A few words about G2M4 (that were not censored)

November 4th, 2012

Okay, I looked into G2M4 closer, here’s the output:

As with the previous beast, there are two types of images combined in single tile — so-called synthetic layer and natural layer. What you see if the first layer decoded.

Here’s the general tile structure:

  • Compression subtype (top bits from the first byte).
  • Transparency colour (three bytes)
  • Number of palette entries minus one (one byte)
  • Palette entries (byte triplets)
  • Synthetic layer (16-bit BE chunk size plus deflated data, may be not present)
  • Natural layer (probably headerless JPEG data, too lazy to verify)

Synthetic layer image is (after decompression) contains packed bitmap that uses palette from above, each row is coded as 8-bit flag [packed row data]. If the flag is zero then row data is present (that’s my guess, it always seems to be zero). Row data is just palette indices stored as 1/2/4 or 8 bits per index depending on palette size. Sample output you can see above.

Feel free to complete RE.

FnAQ about G2M2/G2M3

November 3rd, 2012

Just to clarify status: I’m not working on this anymore so anyone can pick it up and finish.

And here are some possible questions that might be asked but more probably won’t.

Q: who cares about this codec anyway?

A: Not me. VLC does.

Q: so why don’t you do it?

A: there are several reasons. First, now I have idea how it works and it’s not that interesting anymore. Second, it would require some debugging and I cannot run that decoder under MPlayer2 (and I don’t use Windows at all).

Q: but wait, there’s G2M4!

A: right, and it uses completely different coding. I might look at it but no promises either.

Q: so, how does it work?

A: the idea is simple. Every frame is divided into tiles and some tiles can be updated from the previous frame or not; some additional information (i.e. mouse cursor shape and position) is also stored in the frame.
G2M2/G2M3 use the technology licensed from Accusoft that combines JPEG and ELS-coded image.

Q: how do they do it?

A: the approach (I call it JPEG-Binary Koder or J-BK for short) is quite simple. Every tile has ELS-coded picture with possible transparency. Transparent areas should be replaced with headerless JPEG data (i.e. only scan data without any markers but with escapes).

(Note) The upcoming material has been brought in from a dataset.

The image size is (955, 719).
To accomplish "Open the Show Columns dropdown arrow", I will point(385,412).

Q: sounds easy, where’s the catch?

A: I’m too lazy to catch bugs in my quick JPEG decoder reimplementation and ELS-coded image requires some debugging which I can’t do.

Q: okay, I want to do it, where shall I start?

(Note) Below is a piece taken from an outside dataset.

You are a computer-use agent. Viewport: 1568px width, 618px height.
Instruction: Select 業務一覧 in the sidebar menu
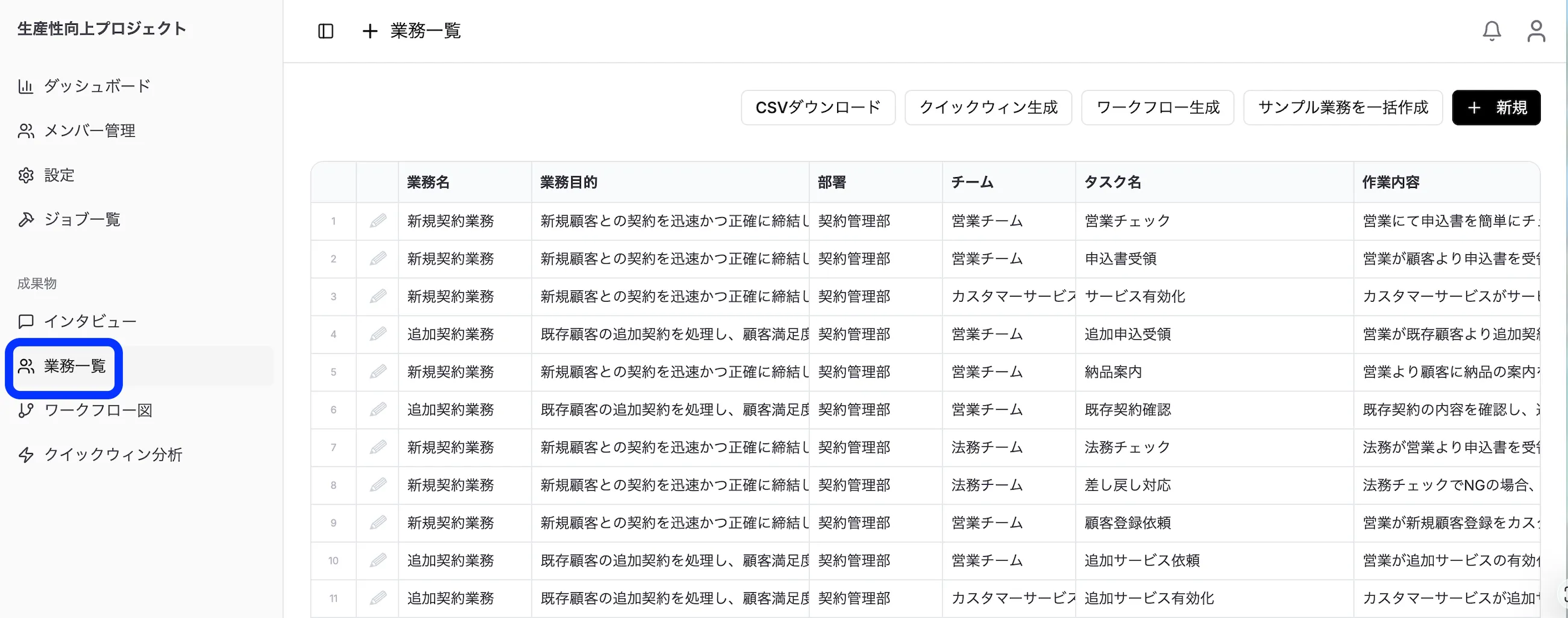point(74,367)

A: is it the first of April? No? Hmm… Okay, here’s what I would do: grab a copy of g2m.dll (there are enough of them around, in various sizes too), disassemble it.
Find the ELS thresholds table (referenced values are 0x10000, 0x12A00, 0x15C00, 0x19600, 0x1DA00, 0x22800, 0x28500, ...) — the function referencing it is the one used to update ELS coder state, go up from there. Feel free to look at the wiki entry about G2M. Bonne chance!

Teasing

October 6th, 2012

In the recent month I was not very productive, so I’d like to talk about codecs that I’m not likely to finish soon (not that I’m going to finish any codec soon anyway).

GoToMeeting 2/3

G2M2 decoder output (the best I could get)

Here’s the best output I could get from G2M2 or G2M3 data by decoding JPEG part of the tiles. ELS part still needs some work since it’s boring — 10-neighbour prediction, differential pixel decoding and other wonders of binary coder.

Certain Intermediate Codec

I managed to reverse engineer some parts of it. First you have so-called fixed header, then you have strip sizes and then strip data with some header as well. The way it’s coded is also more or less clear. But some connecting details — like how those strips are divided (now it looks like 96×1 macroblocks or equally ridiculous).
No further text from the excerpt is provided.